Les longues séances ont un plafond discret

L'attention ne se répartit pas uniformément sur trois heures. La première demi-heure est concentrée. Quelque part après la première heure, les répétitions se relâchent, l'oreille cesse de repérer les petites erreurs et tu commences à travailler les fautes en même temps que les notes. La fatigue rend la technique approximative, et les répétitions approximatives ne sont pas neutres : elles enseignent aussi, mais pas ce que tu voulais.

Une courte séance, c'est presque uniquement de la première demi-heure. Voilà son avantage déloyal : tout se passe pendant que tu es encore lucide.

Quinze minutes suffisent à faire bouger quelque chose

L'objection habituelle, c'est qu'on ne peut rien faire en quinze minutes. On ne peut pas tout faire, ce qui est un autre problème, et la solution est d'arrêter d'essayer. Quinze minutes suffisent largement pour un vrai échauffement et une mesure difficile. Ou une gamme et trois passages lents sur le trait que tu rates toujours. Ou une page de lecture. Ou la transition que tu évites depuis trois semaines.

Choisis la cible avant de t'asseoir et la séance cesse d'être une version rétrécie d'une grande séance. Elle devient sa propre chose : étroite, finissable, et bien plus facile à recommencer demain.

Comment construire une semaine de pratique

Accroche la séance à quelque chose de déjà fixe dans ta journée — après le café du matin, avant le dîner, dès que tu rentres. Une habitude a besoin d'un déclencheur bien plus que de volonté. Puis place la barre ridiculement bas : quinze minutes, et tu as le droit de t'arrêter là. La plupart des jours tu joueras plus longtemps, mais la promesse était assez petite pour être tenue les mauvais jours — et ce sont les mauvais jours qui décident si une habitude survit.

Lance le minuteur en t'asseyant. Pas par discipline : pour avoir des preuves. Quinze minutes semblent dérisoires jusqu'à ce que tu en voies six empilées sur un même morceau et que tu réalises que la semaine contenait une heure et demie que tu aurais juré n'avoir jamais travaillée. Go Practice Music fait tourner le minuteur sur le morceau précis que tu travailles, pour que ces minutes atterrissent dans ton historique de pratique au lieu de s'évaporer.
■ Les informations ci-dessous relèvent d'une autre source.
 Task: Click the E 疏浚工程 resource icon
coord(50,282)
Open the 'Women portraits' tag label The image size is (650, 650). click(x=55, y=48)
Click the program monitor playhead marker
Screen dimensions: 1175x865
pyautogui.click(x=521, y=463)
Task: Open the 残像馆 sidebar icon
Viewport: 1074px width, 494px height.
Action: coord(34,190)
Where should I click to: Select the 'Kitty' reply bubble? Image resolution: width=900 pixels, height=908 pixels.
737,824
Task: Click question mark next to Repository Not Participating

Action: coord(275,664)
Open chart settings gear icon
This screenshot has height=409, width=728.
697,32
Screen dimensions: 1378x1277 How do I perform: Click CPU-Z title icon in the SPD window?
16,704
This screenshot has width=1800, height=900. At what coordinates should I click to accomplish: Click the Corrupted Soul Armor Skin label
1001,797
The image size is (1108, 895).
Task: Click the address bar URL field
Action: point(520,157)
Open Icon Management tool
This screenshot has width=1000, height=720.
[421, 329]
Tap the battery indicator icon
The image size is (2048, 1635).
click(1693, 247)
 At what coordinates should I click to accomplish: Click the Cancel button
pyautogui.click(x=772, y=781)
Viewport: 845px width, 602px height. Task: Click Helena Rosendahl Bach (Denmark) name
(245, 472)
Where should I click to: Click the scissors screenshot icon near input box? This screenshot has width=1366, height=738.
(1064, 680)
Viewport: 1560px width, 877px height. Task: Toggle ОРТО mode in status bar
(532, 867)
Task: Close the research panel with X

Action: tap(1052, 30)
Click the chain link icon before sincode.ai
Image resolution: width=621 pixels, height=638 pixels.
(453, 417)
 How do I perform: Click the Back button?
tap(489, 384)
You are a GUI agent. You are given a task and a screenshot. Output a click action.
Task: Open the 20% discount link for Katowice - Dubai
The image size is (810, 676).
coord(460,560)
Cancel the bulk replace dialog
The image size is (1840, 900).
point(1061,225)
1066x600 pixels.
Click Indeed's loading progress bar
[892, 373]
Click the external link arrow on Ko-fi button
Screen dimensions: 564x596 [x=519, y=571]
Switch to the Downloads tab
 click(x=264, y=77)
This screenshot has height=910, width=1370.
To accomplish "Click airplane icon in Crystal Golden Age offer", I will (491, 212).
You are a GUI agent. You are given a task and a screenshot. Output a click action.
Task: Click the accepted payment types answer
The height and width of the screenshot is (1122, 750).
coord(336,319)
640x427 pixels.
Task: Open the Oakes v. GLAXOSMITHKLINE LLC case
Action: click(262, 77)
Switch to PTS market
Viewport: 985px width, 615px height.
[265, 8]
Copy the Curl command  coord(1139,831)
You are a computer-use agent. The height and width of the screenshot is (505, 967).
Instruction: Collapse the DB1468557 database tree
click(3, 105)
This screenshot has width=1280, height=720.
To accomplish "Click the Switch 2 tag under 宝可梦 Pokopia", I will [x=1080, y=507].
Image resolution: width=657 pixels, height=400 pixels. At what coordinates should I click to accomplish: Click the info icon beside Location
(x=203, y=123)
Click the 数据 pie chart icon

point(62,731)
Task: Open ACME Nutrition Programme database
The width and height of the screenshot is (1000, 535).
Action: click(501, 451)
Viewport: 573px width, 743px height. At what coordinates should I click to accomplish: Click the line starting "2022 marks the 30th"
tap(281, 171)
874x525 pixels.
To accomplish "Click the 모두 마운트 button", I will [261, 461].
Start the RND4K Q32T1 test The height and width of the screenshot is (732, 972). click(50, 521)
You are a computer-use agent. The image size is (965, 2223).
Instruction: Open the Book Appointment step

Et garde une règle simple : jamais deux jours de suite. Un jour sauté, c'est du bruit. Deux, c'est le début d'un autre schéma.

Quand la longue séance a vraiment sa place

Rien de tout cela ne rend les longues séances inutiles. Certaines choses demandent du temps continu : jouer un programme du début à la fin, s'enregistrer et se réécouter sérieusement, régler les doigtés d'un mouvement entier, répéter avec d'autres. L'endurance est une compétence à part entière, et elle ne se construit pas par tranches de quinze minutes.

Garde donc ton dimanche après-midi si tu l'as. Arrête simplement de lui demander de porter toute la semaine. Les trois heures te disent à quoi ressemble ton jeu. Les quinze minutes, cinq jours d'affilée, sont l'endroit où il a réellement changé.